The foam is a template to make sure all of the parts you took out of the carb are accounted for. Solvent shouldn't be used on the styrofoam, or it will turn to goo.
You can punch holes in cardboard to do the same thing, but I just like the way the foam worked.
The foam template will verify all of the parts made it through the clean & dry process.
If you have parts that look similar, but serve different functions, the do one set, then the other so they don't get mixed up.

After the parts come out of the parts cleaner, wash them thoroughly with clean hot water, and dry them with compressed air. It is mandatory that you get all of the solvent off of the parts, so the hot water is the logical choice.

Don't drop them in a filthy parts washer like a lot of places do. The solvent residue from the gunk that the parts washer has in it will contaminate the gasket surfaces, and suspended particles can find their way into the small passages of the carb parts.
Blowing compressed air through them will only drive the contaminants further into the carb body...

We are making things sound much more difficult than it actually is. That carb is small and real simple. I'm sure it's only slightly more difficult than the old tractor Carbs you have already rebuilt. Just remember to soak the Venturi body for at least an hour, and blow the passages out good, wash it in hot water, and blow them out again.

If you have stubborn alkali buildup in the carb (white or gray scale) that you can't get out,
try a toilet bowl cleaner called 'The Works'. It's in a blue and white bottle, and is real cheap. It is also pretty caustic, so take proper precautions.
(It gives Holley float bowls their color back too!)

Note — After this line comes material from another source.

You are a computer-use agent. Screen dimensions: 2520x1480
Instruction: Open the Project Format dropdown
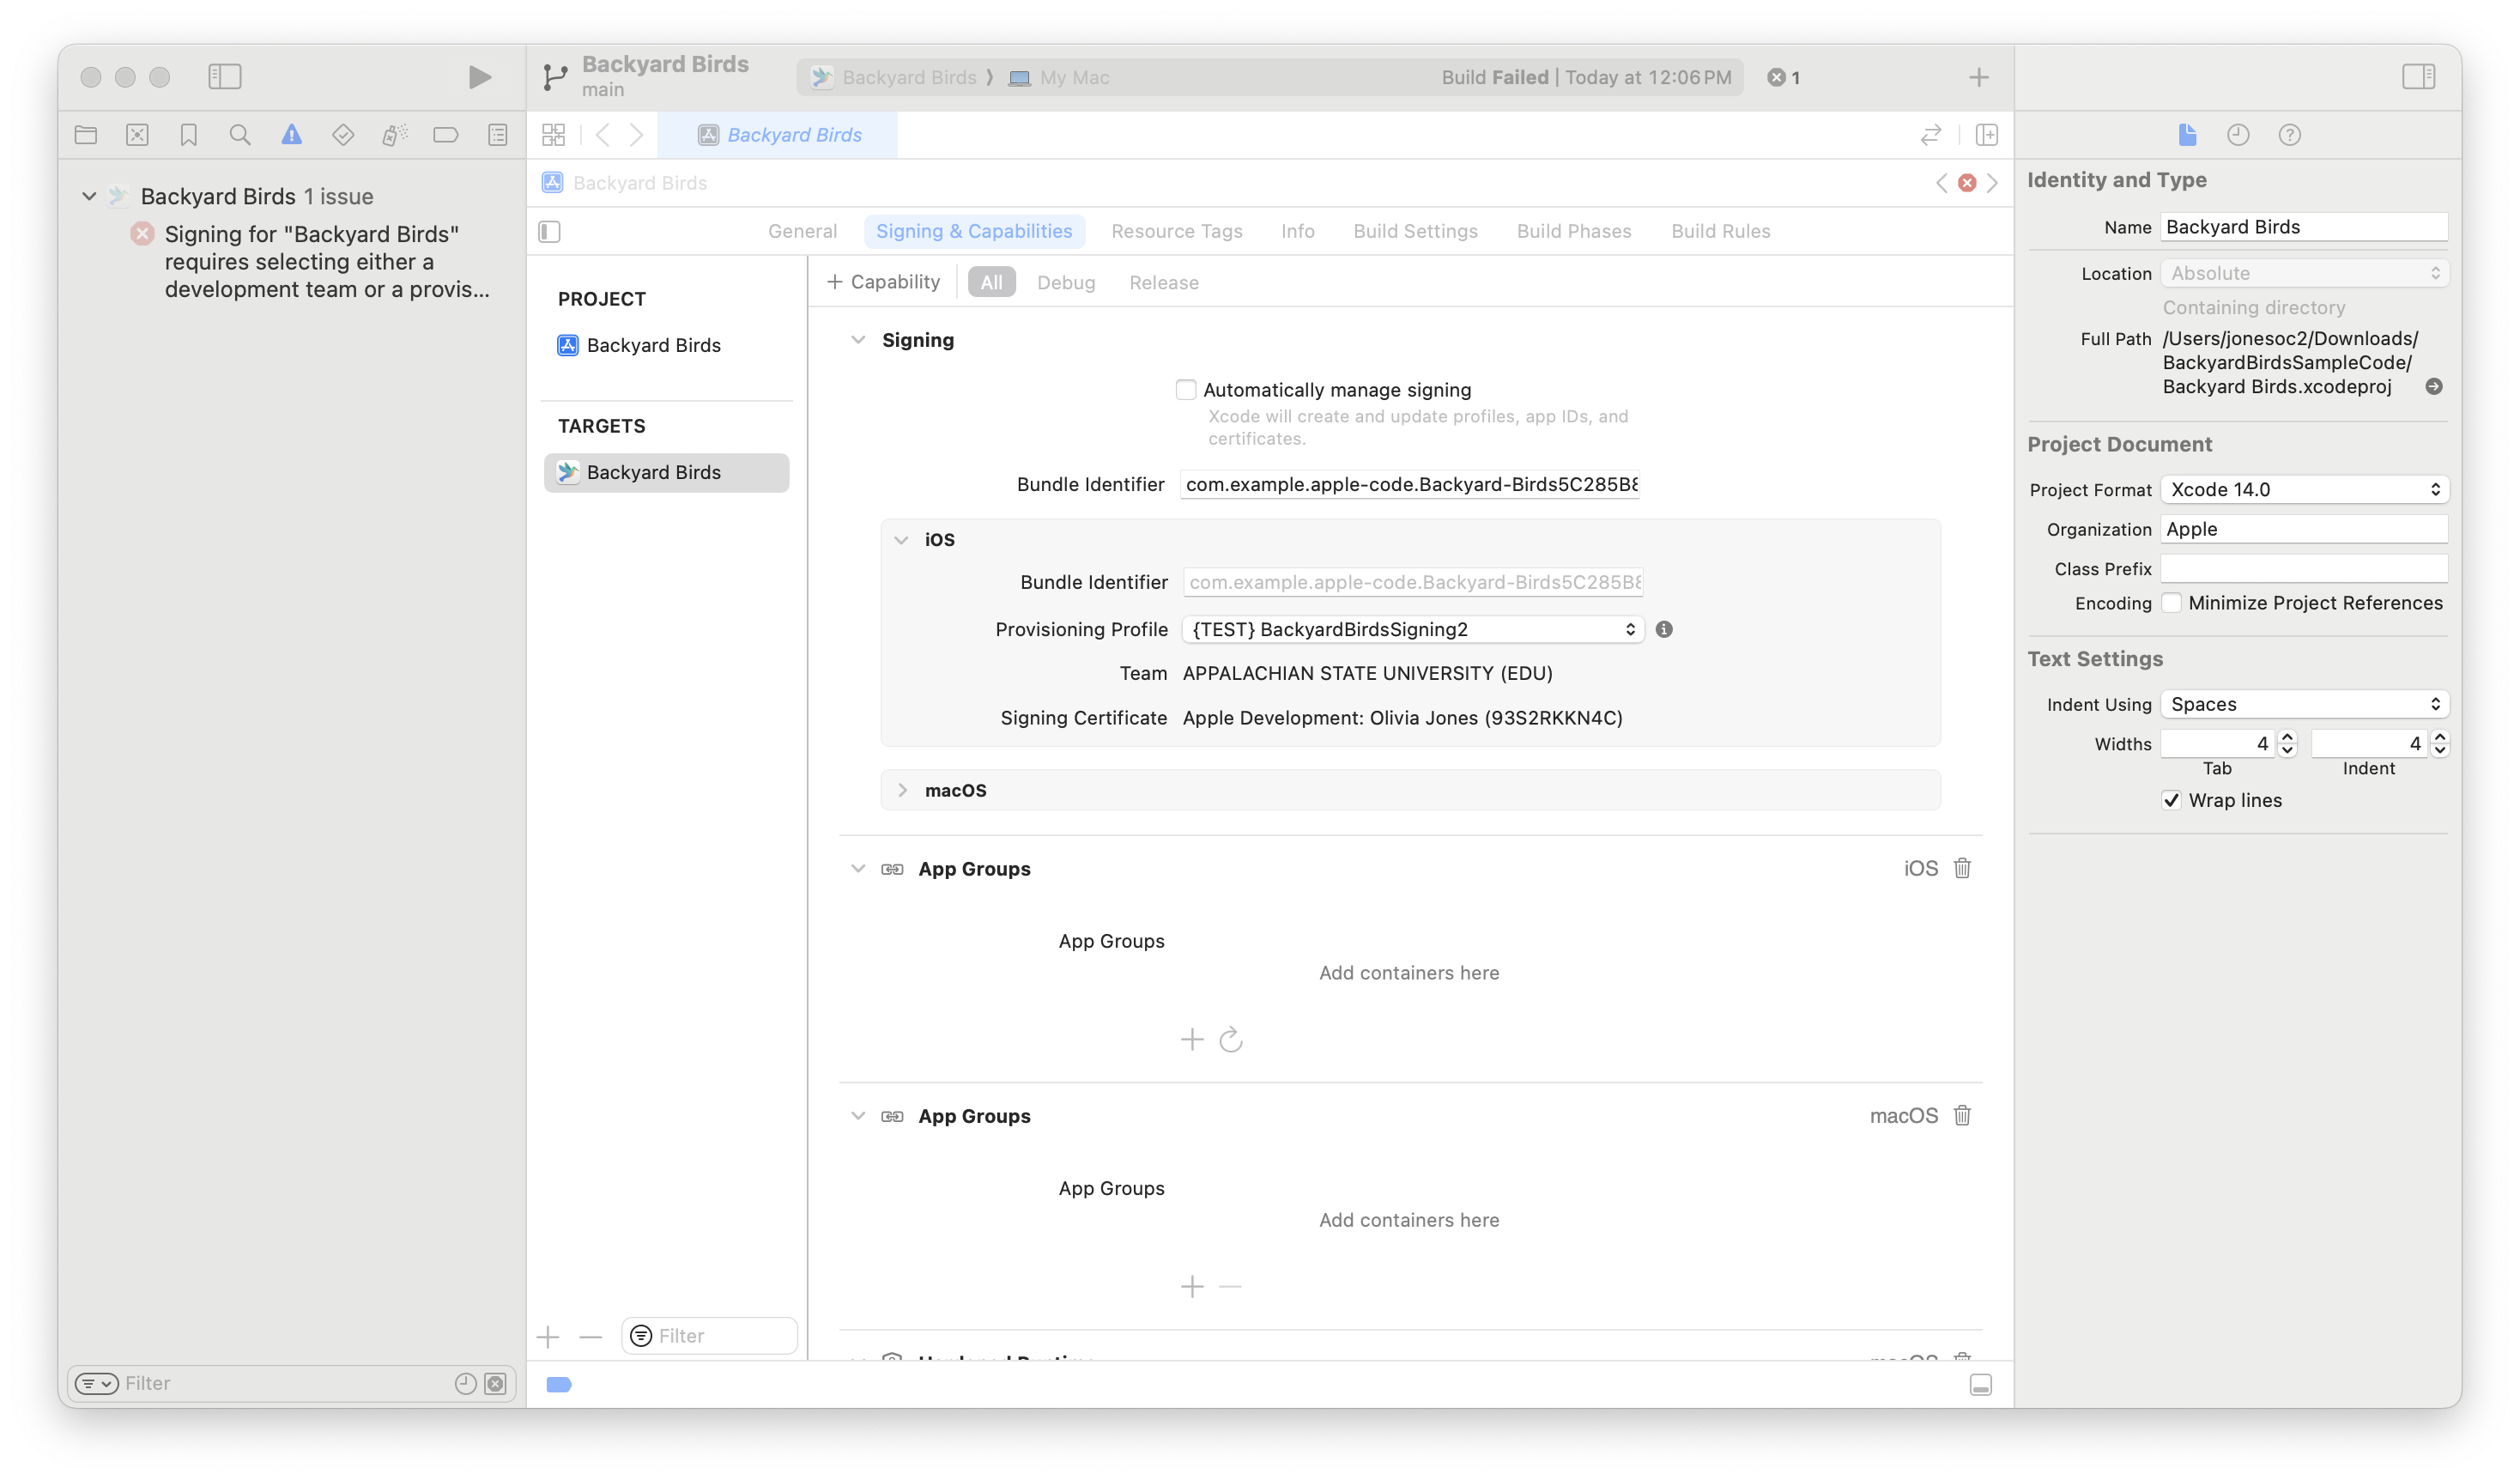[x=2304, y=489]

I'm with Pete on the throttle return springs. Everyone should always use two throttle return springs for safety, but I have seen some guys use springs that you could lift the truck with! I like the spring inside of a spring that a lot of factory set ups used.
Not too much spring pressure, but will close the throttle blades if something stupid happens... And we all know sh*t happens.... Over and over and over again.....
That's why there is a 'how to' bbs here....

Later folks, Aaron.

When a fool and a wise man argue, Onlookers can't tell the difference...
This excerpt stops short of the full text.